### Exercise instructions
Convert the items from the line containing "The image size is (2576, 978)." down to the line containing "center [10, 236]." into a Markdown table with the columns No. and Line, numbering each row and omitting blank lines.

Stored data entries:
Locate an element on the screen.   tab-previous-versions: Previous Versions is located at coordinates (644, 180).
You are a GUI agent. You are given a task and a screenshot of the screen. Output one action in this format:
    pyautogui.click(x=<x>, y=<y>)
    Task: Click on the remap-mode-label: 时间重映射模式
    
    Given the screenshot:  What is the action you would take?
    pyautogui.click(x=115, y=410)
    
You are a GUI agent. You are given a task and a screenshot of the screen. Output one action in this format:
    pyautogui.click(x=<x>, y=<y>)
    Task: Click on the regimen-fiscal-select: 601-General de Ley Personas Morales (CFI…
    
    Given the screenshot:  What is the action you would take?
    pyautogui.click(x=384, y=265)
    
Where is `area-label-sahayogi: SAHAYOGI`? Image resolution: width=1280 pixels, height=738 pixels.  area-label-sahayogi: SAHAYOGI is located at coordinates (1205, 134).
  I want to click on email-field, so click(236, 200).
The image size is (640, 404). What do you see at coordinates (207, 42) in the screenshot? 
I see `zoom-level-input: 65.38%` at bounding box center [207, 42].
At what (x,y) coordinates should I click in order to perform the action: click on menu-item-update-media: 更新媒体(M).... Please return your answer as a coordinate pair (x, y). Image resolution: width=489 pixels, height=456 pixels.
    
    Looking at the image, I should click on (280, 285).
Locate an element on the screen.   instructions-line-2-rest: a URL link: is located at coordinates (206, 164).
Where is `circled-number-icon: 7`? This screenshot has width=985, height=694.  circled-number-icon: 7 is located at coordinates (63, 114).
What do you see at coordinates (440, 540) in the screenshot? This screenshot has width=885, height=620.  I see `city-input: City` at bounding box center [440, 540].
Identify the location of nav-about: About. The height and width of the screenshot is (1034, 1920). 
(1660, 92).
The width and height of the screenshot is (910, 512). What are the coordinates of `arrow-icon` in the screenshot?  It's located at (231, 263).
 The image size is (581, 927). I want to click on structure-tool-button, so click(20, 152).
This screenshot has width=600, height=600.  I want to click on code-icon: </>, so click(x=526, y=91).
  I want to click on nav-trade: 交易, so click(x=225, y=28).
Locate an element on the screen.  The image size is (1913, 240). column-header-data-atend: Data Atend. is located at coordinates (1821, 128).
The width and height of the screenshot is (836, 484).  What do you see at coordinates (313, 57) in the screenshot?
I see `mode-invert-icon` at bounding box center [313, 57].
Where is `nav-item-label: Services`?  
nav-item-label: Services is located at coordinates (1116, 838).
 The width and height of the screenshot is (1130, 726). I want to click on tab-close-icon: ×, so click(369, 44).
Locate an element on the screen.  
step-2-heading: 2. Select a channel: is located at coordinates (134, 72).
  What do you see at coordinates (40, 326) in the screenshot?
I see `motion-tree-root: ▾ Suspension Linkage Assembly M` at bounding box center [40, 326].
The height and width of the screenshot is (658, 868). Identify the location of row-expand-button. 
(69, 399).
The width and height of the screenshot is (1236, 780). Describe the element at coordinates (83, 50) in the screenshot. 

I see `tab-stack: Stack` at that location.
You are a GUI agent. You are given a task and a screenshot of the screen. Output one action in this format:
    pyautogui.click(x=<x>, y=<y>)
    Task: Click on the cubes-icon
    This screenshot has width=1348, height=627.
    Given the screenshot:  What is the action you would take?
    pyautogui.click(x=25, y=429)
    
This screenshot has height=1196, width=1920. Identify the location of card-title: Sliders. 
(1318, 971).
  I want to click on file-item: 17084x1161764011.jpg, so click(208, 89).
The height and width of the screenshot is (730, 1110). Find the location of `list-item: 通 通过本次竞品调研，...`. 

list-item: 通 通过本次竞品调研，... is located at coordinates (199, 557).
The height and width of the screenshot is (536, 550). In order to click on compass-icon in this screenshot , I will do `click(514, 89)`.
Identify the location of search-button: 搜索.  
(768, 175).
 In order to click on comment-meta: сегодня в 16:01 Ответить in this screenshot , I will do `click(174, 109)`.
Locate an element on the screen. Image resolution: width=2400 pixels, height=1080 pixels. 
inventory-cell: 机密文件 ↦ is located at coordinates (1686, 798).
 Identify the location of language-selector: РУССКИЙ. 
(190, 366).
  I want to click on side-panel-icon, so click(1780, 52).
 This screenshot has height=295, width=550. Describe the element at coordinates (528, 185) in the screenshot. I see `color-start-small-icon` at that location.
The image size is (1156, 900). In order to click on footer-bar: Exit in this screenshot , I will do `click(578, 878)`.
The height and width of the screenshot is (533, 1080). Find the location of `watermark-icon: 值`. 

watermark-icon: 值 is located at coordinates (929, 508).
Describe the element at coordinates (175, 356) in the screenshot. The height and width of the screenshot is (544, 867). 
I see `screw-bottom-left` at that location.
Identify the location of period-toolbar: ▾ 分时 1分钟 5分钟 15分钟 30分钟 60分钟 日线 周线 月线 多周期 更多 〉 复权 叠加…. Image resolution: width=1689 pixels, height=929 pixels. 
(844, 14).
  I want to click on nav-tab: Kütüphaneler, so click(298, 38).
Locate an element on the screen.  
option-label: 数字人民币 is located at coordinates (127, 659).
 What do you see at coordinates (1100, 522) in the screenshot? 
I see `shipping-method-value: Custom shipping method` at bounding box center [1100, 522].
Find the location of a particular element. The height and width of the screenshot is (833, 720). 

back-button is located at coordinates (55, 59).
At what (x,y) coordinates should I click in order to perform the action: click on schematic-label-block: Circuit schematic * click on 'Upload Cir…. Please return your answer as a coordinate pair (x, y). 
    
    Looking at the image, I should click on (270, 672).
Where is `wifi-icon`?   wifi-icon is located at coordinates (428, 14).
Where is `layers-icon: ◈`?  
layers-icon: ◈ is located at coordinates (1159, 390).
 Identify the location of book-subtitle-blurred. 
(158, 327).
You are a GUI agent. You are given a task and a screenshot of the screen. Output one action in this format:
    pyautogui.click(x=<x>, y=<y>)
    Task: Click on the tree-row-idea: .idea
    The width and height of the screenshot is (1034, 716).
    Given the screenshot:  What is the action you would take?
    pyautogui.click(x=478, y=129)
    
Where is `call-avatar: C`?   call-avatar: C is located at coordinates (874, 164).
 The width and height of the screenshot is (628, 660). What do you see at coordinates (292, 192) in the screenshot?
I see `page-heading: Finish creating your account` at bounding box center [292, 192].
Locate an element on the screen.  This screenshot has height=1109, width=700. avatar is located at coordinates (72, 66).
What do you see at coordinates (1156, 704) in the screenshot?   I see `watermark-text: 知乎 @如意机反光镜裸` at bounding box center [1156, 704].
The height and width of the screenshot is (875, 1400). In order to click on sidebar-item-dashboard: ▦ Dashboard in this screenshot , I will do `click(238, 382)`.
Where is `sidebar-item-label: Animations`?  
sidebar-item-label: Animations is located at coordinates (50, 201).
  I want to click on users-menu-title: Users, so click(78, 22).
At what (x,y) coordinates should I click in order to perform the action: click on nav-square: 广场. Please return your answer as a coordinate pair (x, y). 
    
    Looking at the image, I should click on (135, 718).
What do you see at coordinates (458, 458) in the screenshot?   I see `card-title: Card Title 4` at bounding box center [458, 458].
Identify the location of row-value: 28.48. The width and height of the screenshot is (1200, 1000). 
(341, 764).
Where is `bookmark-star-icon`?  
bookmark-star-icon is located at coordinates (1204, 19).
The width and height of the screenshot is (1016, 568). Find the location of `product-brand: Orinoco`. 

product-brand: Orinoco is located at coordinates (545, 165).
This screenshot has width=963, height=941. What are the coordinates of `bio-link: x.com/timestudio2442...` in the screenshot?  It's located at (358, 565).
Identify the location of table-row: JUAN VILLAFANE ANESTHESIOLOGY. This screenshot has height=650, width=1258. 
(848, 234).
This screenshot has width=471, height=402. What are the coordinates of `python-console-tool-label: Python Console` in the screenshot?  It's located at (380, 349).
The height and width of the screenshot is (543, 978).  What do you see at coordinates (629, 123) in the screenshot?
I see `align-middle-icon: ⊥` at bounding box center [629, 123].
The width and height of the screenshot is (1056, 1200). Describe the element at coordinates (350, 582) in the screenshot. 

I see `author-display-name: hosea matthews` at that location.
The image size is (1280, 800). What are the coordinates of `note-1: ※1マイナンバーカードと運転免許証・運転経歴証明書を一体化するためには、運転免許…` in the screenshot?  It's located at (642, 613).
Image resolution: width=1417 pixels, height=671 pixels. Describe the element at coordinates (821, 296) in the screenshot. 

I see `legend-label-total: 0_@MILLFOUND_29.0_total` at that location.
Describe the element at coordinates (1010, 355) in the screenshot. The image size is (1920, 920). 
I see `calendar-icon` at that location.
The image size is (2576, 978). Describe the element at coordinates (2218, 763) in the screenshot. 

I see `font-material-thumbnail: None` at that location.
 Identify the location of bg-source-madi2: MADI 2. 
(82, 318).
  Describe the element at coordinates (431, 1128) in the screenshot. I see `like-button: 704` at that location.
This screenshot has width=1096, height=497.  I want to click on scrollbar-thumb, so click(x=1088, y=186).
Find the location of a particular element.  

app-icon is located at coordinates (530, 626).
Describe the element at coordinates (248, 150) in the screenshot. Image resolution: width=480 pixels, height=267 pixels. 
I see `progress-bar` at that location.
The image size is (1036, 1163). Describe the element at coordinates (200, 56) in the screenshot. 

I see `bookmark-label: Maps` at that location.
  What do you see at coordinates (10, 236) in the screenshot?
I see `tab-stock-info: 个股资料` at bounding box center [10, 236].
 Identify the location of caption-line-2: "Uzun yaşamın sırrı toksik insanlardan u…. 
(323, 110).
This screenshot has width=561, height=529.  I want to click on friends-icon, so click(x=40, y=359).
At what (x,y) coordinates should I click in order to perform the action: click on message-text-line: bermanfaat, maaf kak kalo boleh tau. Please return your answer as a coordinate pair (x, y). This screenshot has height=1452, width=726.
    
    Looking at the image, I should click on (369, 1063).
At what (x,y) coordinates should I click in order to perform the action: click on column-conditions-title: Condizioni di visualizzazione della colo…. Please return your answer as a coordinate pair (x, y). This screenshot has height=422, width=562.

### Solved exercise
| No. | Line |
|---|---|
| 1 | The image size is (2576, 978). Describe the element at coordinates (2218, 763) in the screenshot.  |
| 2 | I see `font-material-thumbnail: None` at that location. |
| 3 |  Identify the location of bg-source-madi2: MADI 2.  |
| 4 | (82, 318). |
| 5 |   Describe the element at coordinates (431, 1128) in the screenshot. I see `like-button: 704` at that location. |
| 6 | This screenshot has width=1096, height=497.  I want to click on scrollbar-thumb, so click(x=1088, y=186). |
| 7 | Find the location of a particular element.   |
| 8 | app-icon is located at coordinates (530, 626). |
| 9 | Describe the element at coordinates (248, 150) in the screenshot. Image resolution: width=480 pixels, height=267 pixels.  |
| 10 | I see `progress-bar` at that location. |
| 11 | The image size is (1036, 1163). Describe the element at coordinates (200, 56) in the screenshot.  |
| 12 | I see `bookmark-label: Maps` at that location. |
| 13 |   What do you see at coordinates (10, 236) in the screenshot? |
| 14 | I see `tab-stock-info: 个股资料` at bounding box center [10, 236]. |